August 28, 2014

Why Is It Called a Super?

With all the terms and jargon that go with beekeeping, knowing the underlying meaning of words may help you remember their uses. Beware of the lazy verbal trap of calling every box a super.

According to the dictionary, a definition of “super” is:

A prefix from Latin, with the basic meaning “above, beyond.” Words formed with super- have the following general senses: “to place or be placed above or over” (superimpose, supersede), “a thing placed over or added to another” (superscript; superstructure; supertax), “situated over” (superficial; superlunary) and, more figuratively, “an individual, thing, or property that exceeds customary norms or levels” (superalloy; superconductivity; superman; superstar).

Thus we can see that the reasons early beekeepers gave the name “super” to those boxes in a Langstroth hive that hold excess honey were not only the location of the boxes on the top of the hive, but also the fact that the honey stored there is honey that exceeds the level needed for the cluster of bees to get through winter. Their honey is stored at the sides and upper areas in the brood chamber.

Hive Bodies - Courtesy of The Honey Exchange in Portland

Hive Bodies – Courtesy of The Honey Exchange in Portland

Interestingly, normal dictionaries don’t have the definition of “super” as a noun (as beekeepers use it), but by now you should realize we aren’t normal.

A deep (box) is the standard box from which everything else is measured. A shallow (box) is half the height of a deep, and a medium (box) is three-quarters the height of a deep. Shallows are used as supers, while mediums can be used as supers and/or brood boxes. A brood box is one of the lower boxes of a colony, in which brood is being raised. The brood nest, or cluster, is inside the brood boxes. Sometimes the whole area containing the brood nest is called the brood chamber. Beekeepers usually use two deep brood boxes for a brood chamber, but some use three mediums for a brood chamber, and this configuration has virtually the same total volume.

Those who raise comb honey use just one deep brood box during a strong nectar flow, to get the bees working better in the comb-honey supers.

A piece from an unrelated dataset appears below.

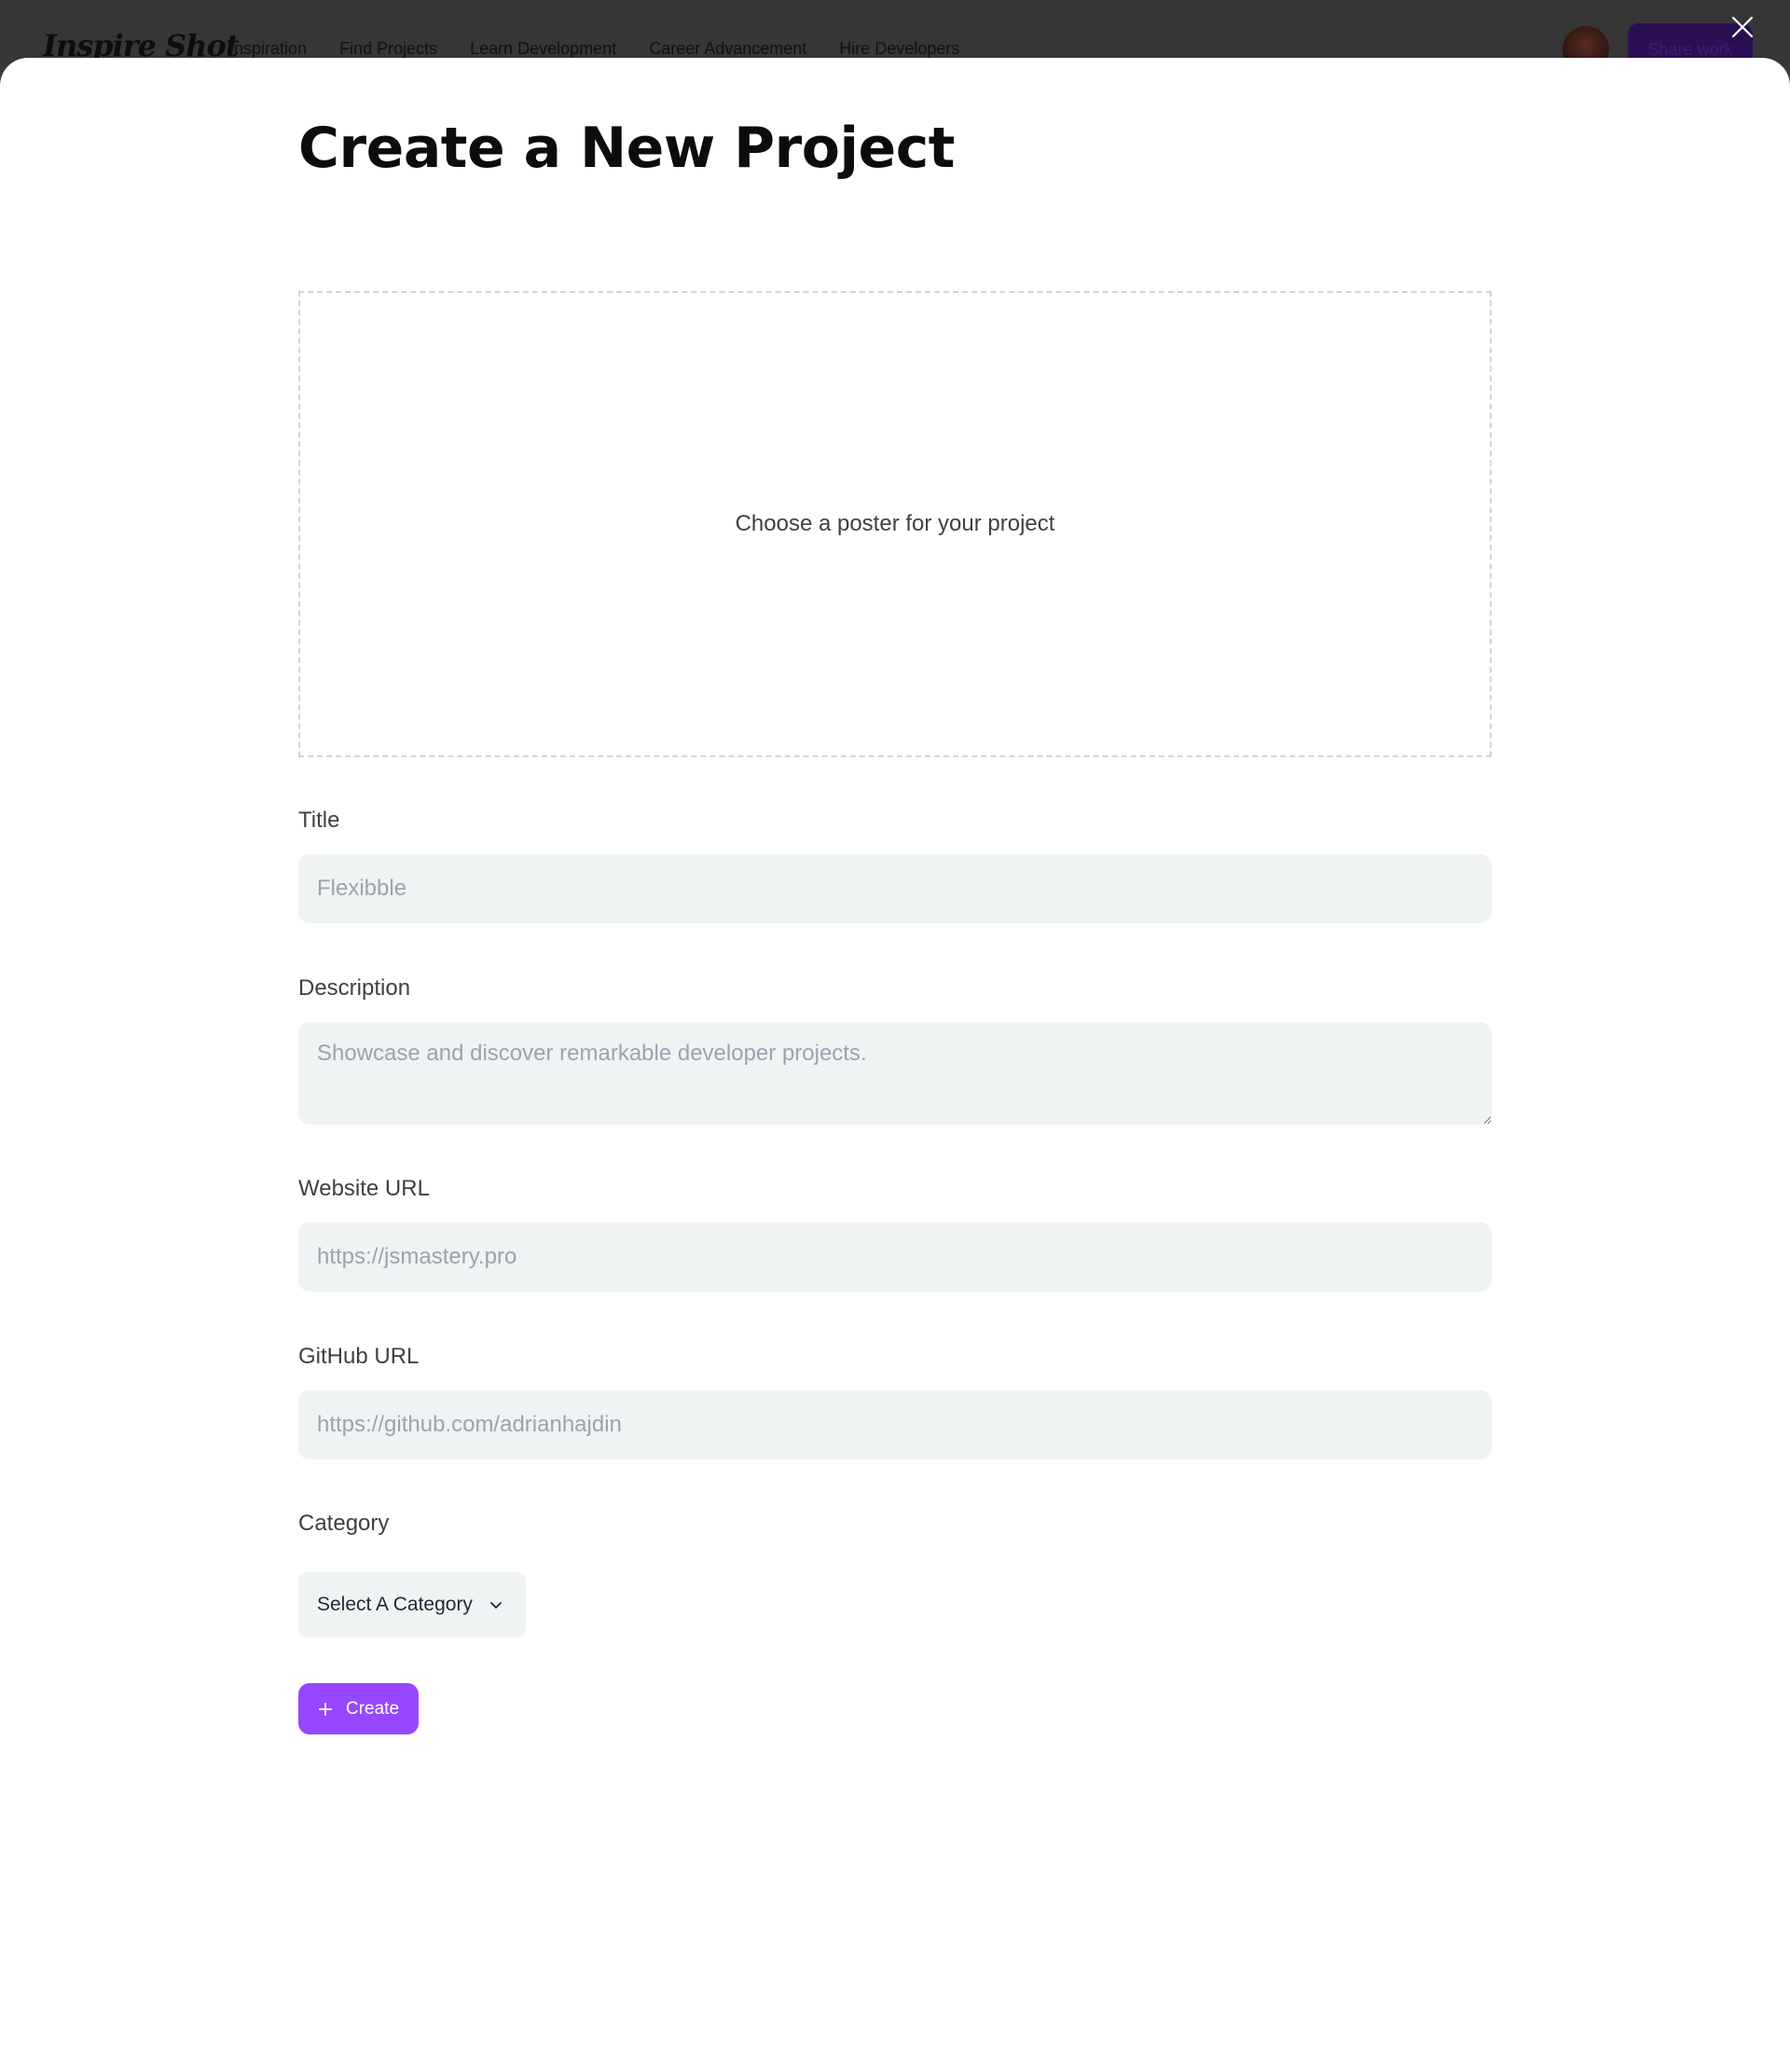 The height and width of the screenshot is (2072, 1790). I want to click on create-button: Create, so click(358, 1708).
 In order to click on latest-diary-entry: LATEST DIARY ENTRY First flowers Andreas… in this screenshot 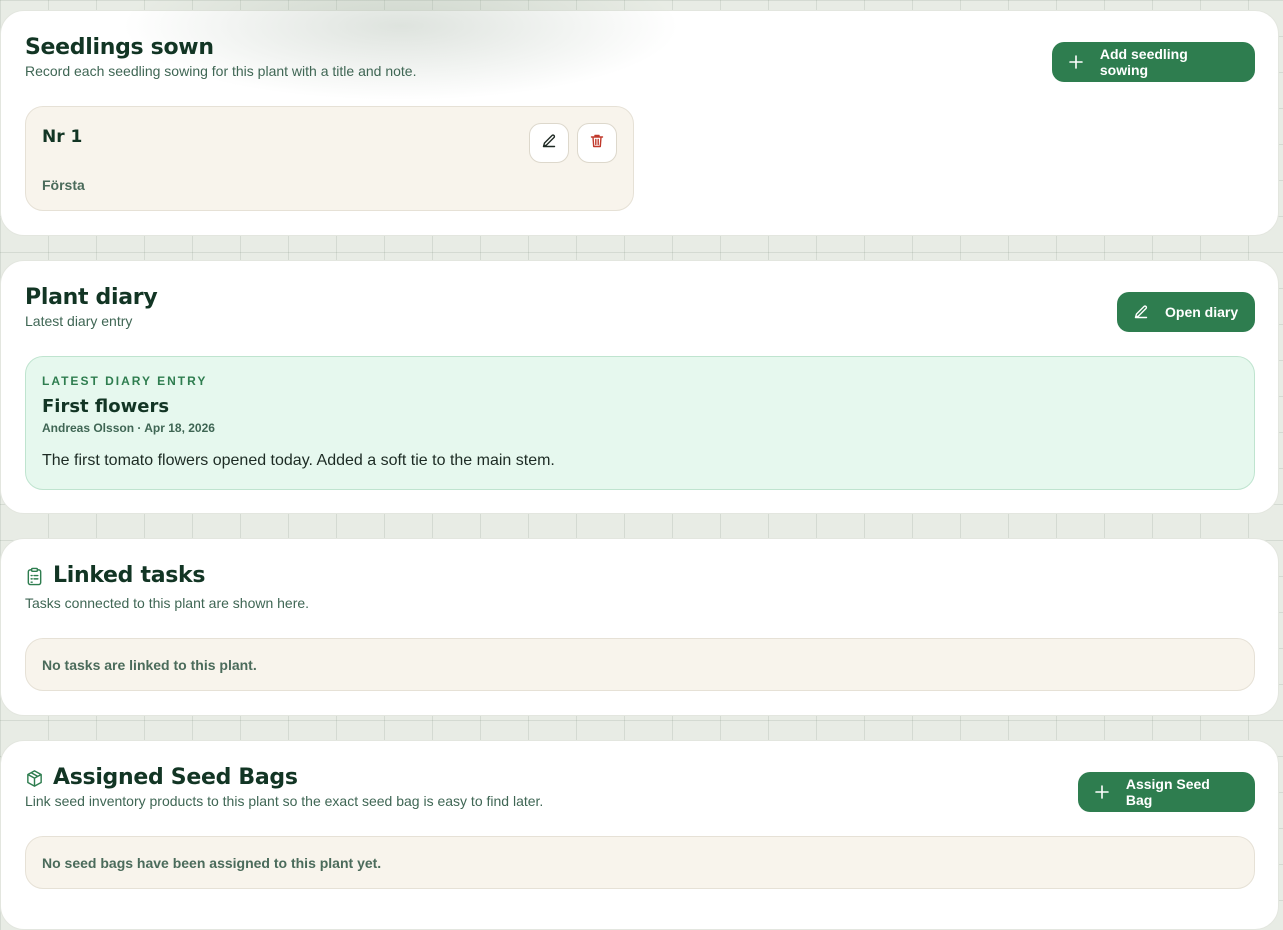, I will do `click(640, 423)`.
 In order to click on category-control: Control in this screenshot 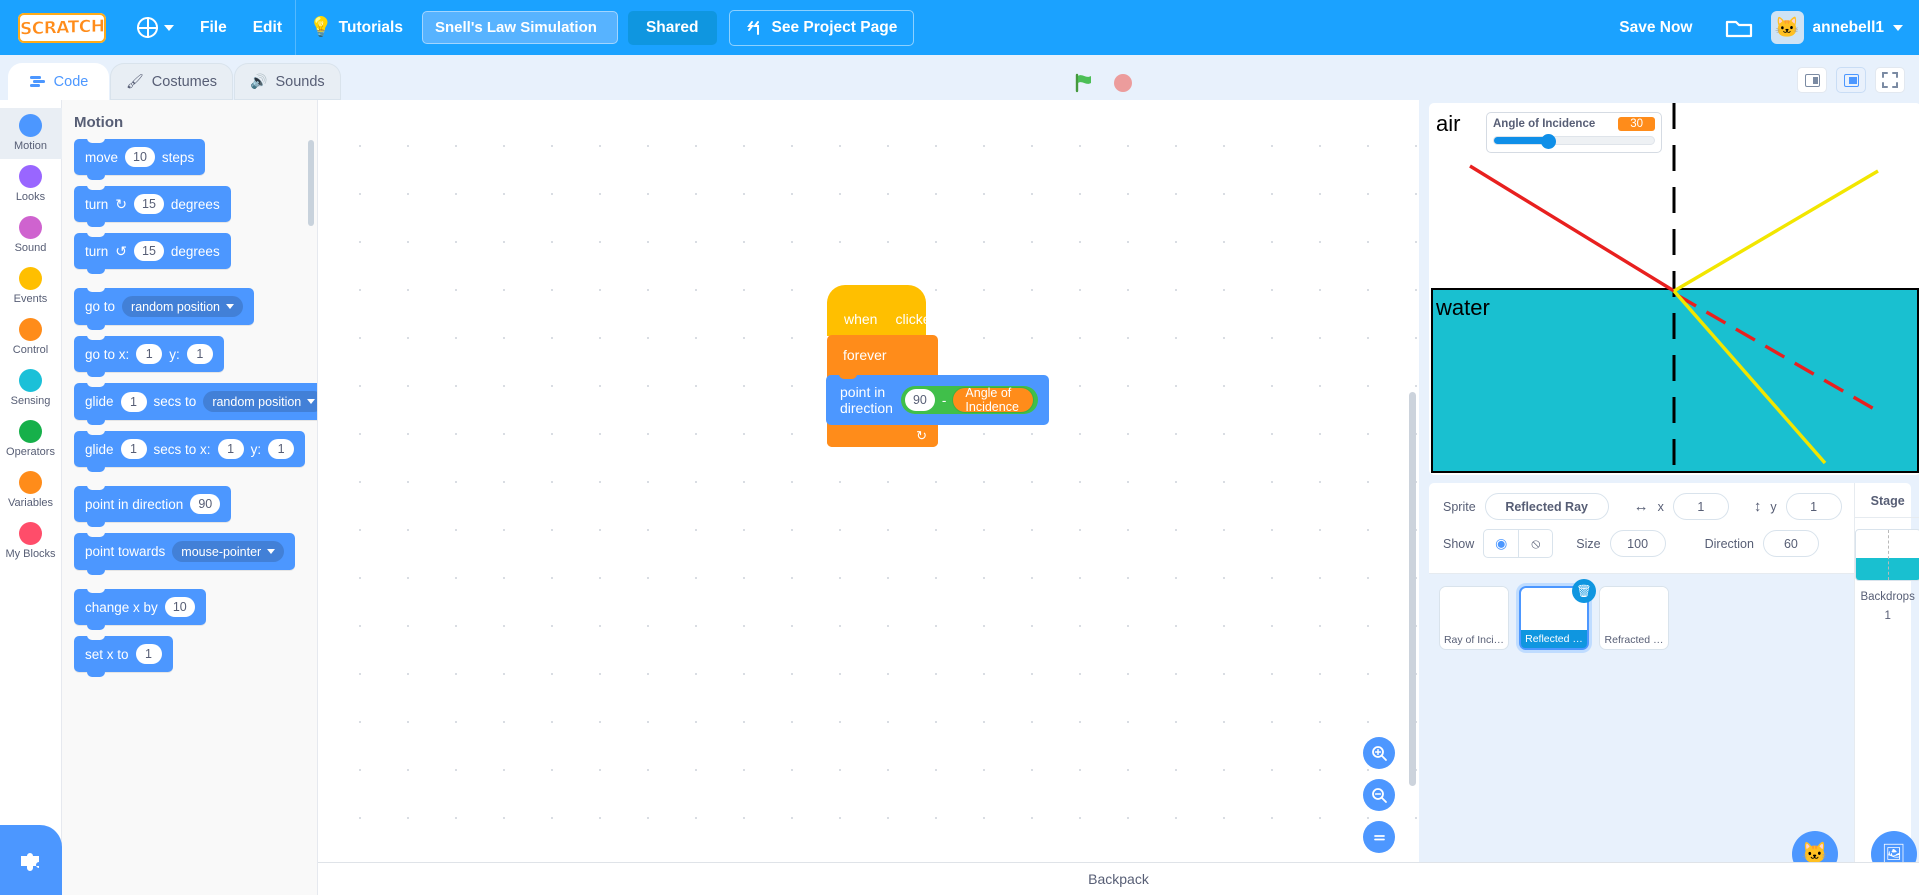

Some beekeepers overwinter a colony in a brood chamber made of two deeps and a shallow, or two deeps and a medium. This is a way to really make sure the overwintering bees have enough honey to eat.

Many books use the term “hive body” to refer to any box of any kind. This is the proper term to use when speaking of boxes in a general sense, and it will not cause confusion.

“Hive Body” is the proper phrase to use when speaking of boxes in a general sense.